What is required →
Starting at the line below that contains "This screenshot has width=1003, height=564." and ending at the line that contains "Given: Click the", retype each line exactly as it stands, but omit the pictures.

Available records →
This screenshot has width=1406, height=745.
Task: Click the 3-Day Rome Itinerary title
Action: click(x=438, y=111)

==

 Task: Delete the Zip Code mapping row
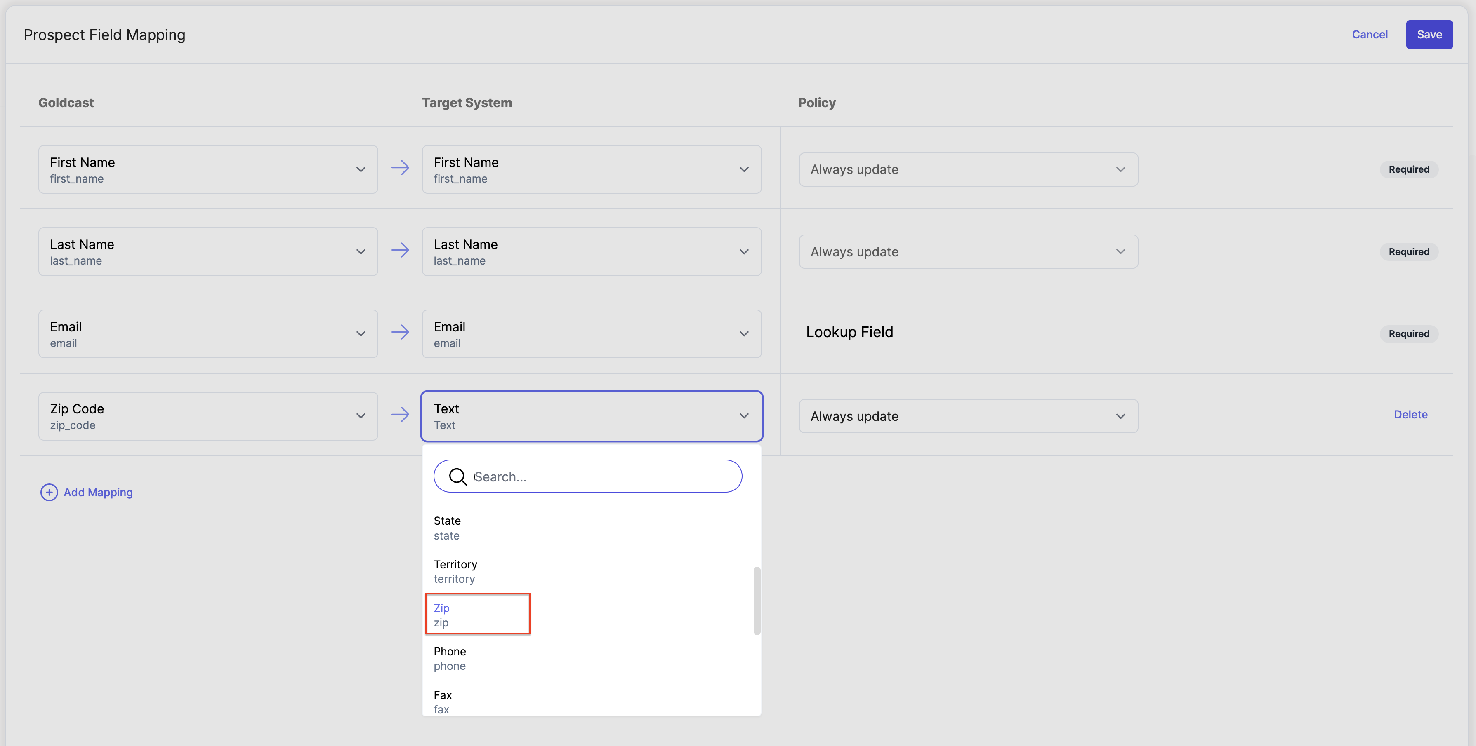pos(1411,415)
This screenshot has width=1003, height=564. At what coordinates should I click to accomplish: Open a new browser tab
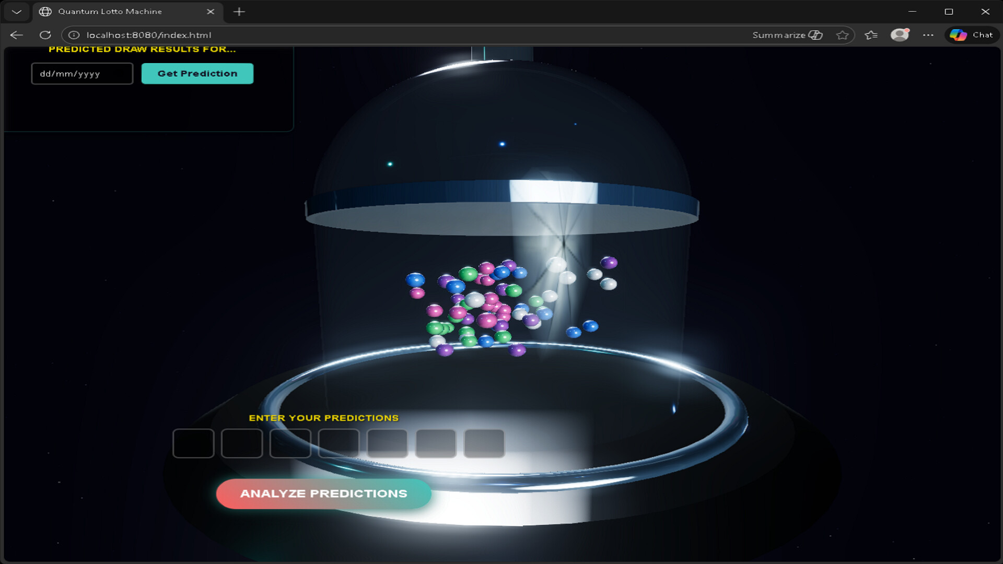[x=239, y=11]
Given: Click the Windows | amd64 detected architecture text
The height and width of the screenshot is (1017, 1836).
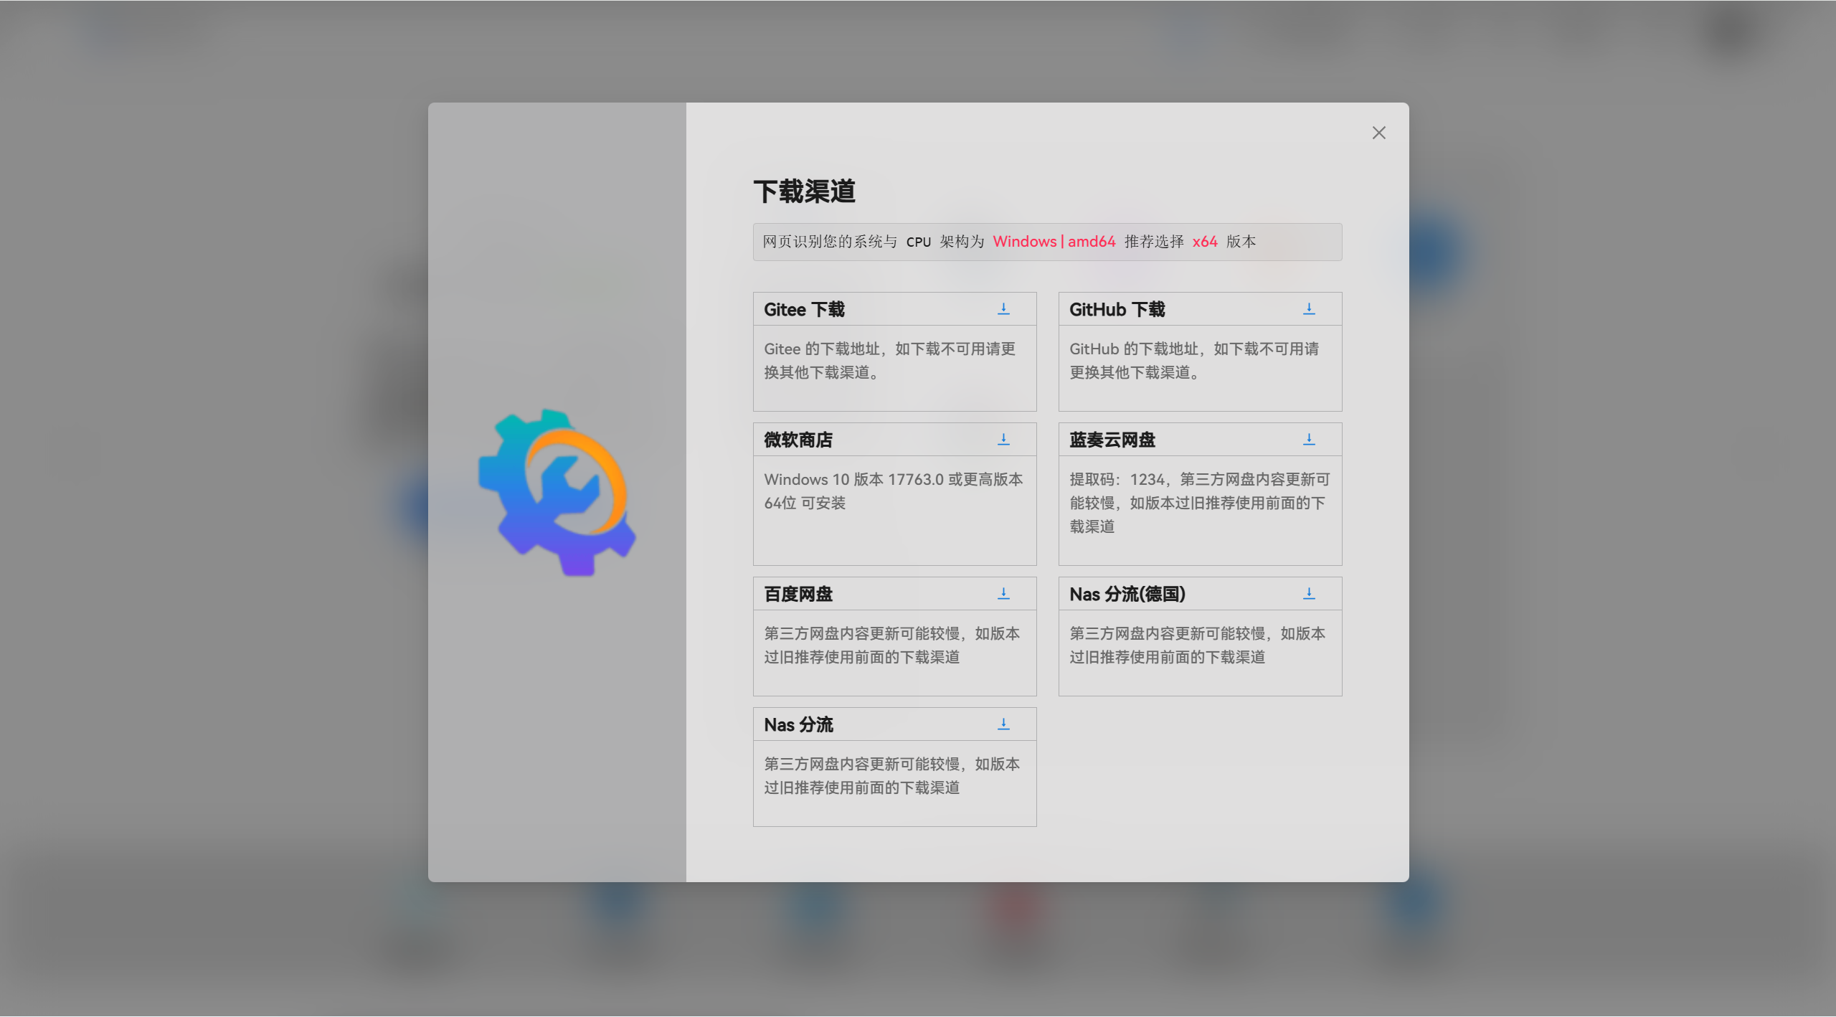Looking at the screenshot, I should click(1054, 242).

Completed exercise →
This screenshot has width=1003, height=564. At what coordinates should I click to accomplish: Open a new browser tab
[x=239, y=11]
Given: Click the Windows | amd64 detected architecture text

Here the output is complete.